» **EXERCISE REQUIREMENTS**:
Restate word for word the entries below, starting at the line with "Given: Uncheck the Stress CPU checkbox" and ending at the line with "Given: Select the wildcards.zip file icon". Keep both end lines and omit the pictures.

(Saved entries)
◆ ◆ ◆ ◆ ◆ ◆ ◆

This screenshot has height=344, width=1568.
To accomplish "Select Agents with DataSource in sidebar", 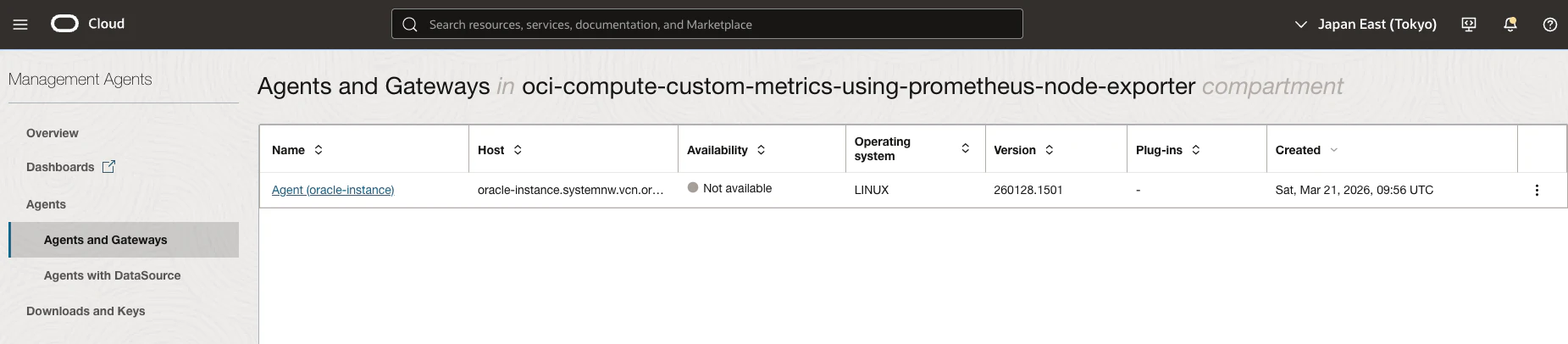I will click(113, 275).
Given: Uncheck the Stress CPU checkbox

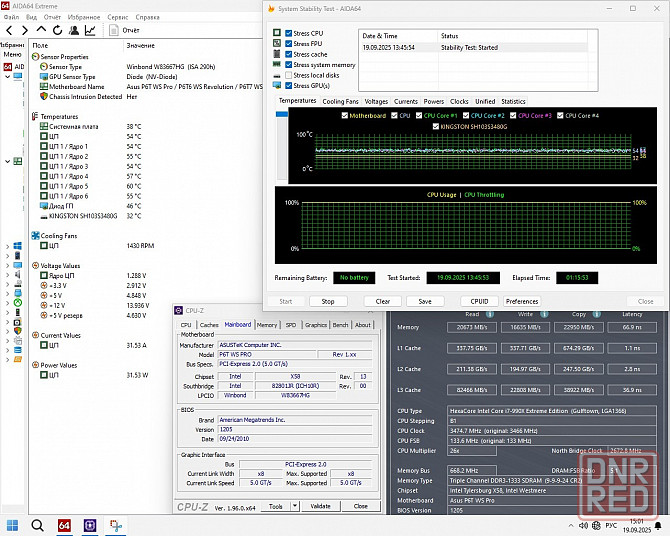Looking at the screenshot, I should point(289,33).
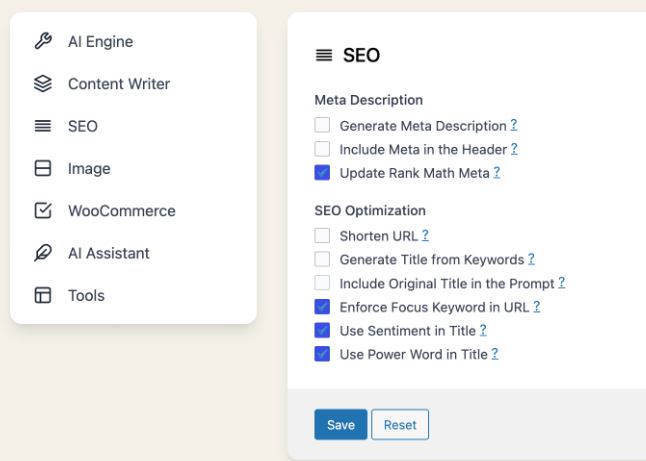Save the SEO settings

(x=341, y=424)
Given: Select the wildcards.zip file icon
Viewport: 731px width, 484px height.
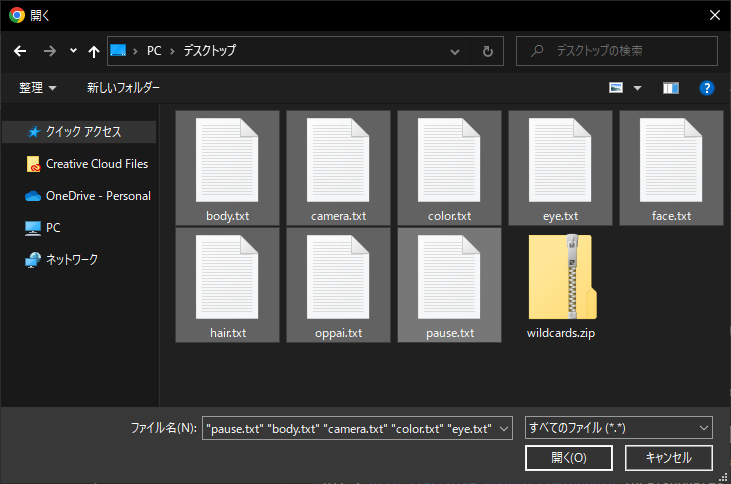Looking at the screenshot, I should click(560, 277).
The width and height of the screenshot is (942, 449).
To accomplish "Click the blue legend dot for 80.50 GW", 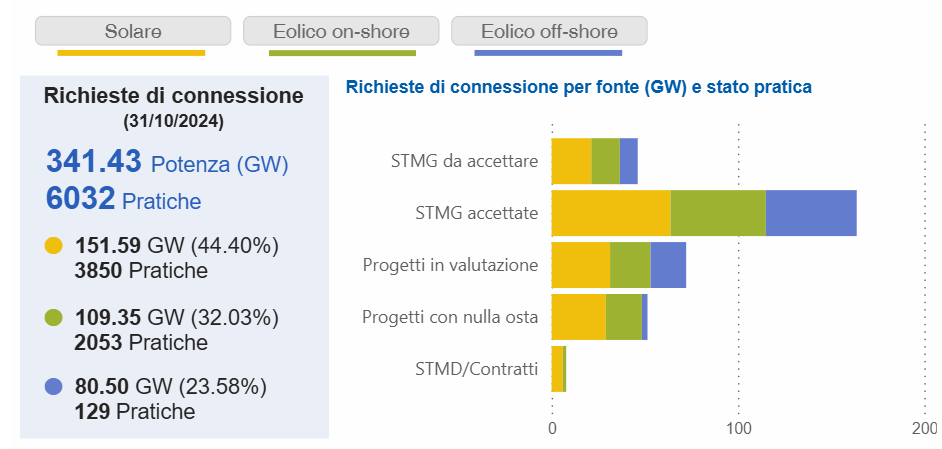I will [x=54, y=386].
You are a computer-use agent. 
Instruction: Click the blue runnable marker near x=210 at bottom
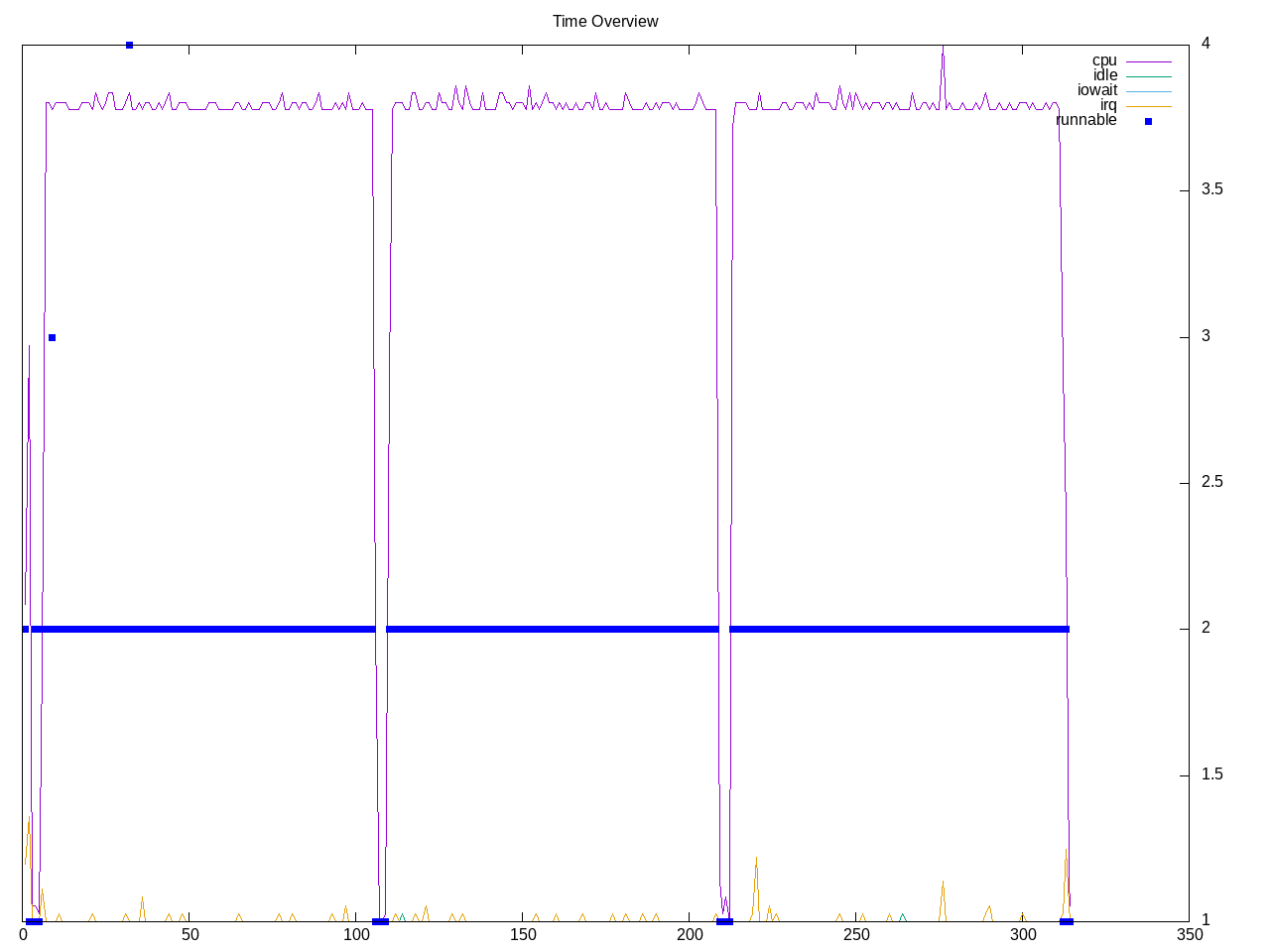724,921
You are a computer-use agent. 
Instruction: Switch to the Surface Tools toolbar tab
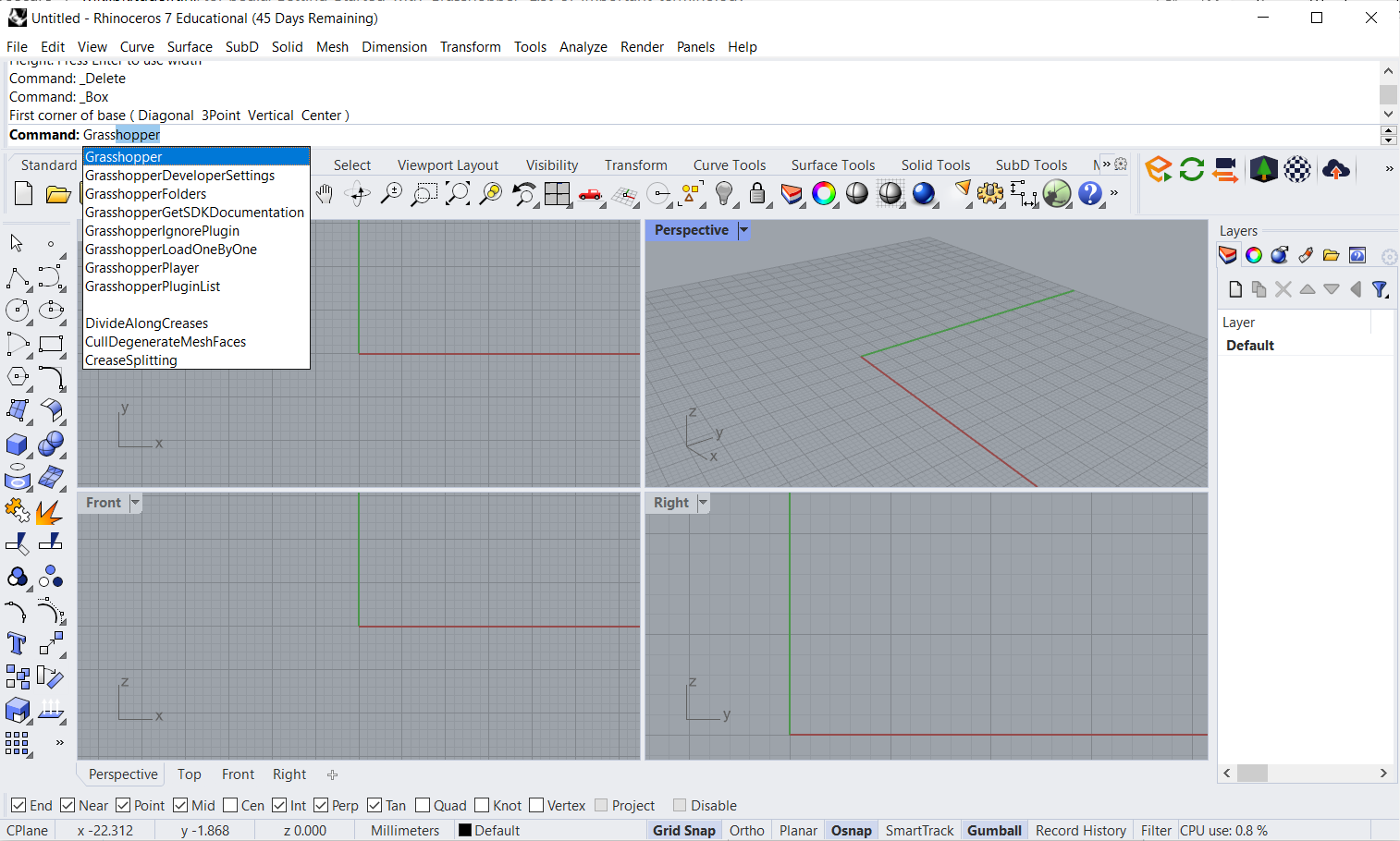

◆ ◆ ◆ ◆ ◆ ◆ ◆

» **SOLUTION**:
Given: Uncheck the Stress CPU checkbox

Looking at the screenshot, I should point(289,33).
Save the SEO settings

(x=341, y=424)
Given: Select the wildcards.zip file icon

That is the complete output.